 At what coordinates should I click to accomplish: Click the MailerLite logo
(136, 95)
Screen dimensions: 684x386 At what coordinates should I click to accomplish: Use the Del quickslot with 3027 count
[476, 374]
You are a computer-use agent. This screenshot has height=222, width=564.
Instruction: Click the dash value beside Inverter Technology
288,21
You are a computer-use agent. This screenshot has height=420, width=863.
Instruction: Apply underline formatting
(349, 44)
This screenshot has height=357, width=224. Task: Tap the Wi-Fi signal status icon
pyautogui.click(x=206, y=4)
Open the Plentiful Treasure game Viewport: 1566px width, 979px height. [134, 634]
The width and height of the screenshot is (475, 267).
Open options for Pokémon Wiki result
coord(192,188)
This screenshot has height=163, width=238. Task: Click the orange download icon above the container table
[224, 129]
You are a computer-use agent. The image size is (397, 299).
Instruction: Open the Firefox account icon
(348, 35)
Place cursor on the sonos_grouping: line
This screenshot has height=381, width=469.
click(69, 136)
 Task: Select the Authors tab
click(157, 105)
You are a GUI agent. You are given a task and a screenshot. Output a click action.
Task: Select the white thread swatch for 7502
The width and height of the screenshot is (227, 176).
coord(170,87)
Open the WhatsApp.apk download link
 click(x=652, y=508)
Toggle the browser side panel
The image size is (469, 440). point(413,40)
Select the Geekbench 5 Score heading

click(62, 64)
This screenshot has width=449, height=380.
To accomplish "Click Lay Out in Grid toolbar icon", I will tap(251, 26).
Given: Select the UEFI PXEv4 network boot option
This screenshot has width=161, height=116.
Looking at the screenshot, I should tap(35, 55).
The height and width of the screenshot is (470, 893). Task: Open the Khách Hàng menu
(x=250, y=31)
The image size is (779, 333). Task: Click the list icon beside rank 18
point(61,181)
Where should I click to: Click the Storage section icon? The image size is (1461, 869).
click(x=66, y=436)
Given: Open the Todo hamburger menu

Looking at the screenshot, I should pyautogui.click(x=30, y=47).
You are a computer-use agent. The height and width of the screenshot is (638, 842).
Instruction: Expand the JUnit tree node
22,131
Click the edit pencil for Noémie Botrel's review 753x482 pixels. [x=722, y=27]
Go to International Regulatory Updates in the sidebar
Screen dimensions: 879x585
※ ※ ※
WHAT TO DO:
Copy out, word for word, everything from the start of the items down to the line containing "pyautogui.click(x=206, y=4)", including both ends.

SOLUTION FOR THIS EXERCISE:
 At what coordinates should I click to accomplish: Click the MailerLite logo
(136, 95)
Screen dimensions: 684x386 At what coordinates should I click to accomplish: Use the Del quickslot with 3027 count
[476, 374]
You are a computer-use agent. This screenshot has height=222, width=564.
Instruction: Click the dash value beside Inverter Technology
288,21
You are a computer-use agent. This screenshot has height=420, width=863.
Instruction: Apply underline formatting
(349, 44)
This screenshot has height=357, width=224. Task: Tap the Wi-Fi signal status icon
pyautogui.click(x=206, y=4)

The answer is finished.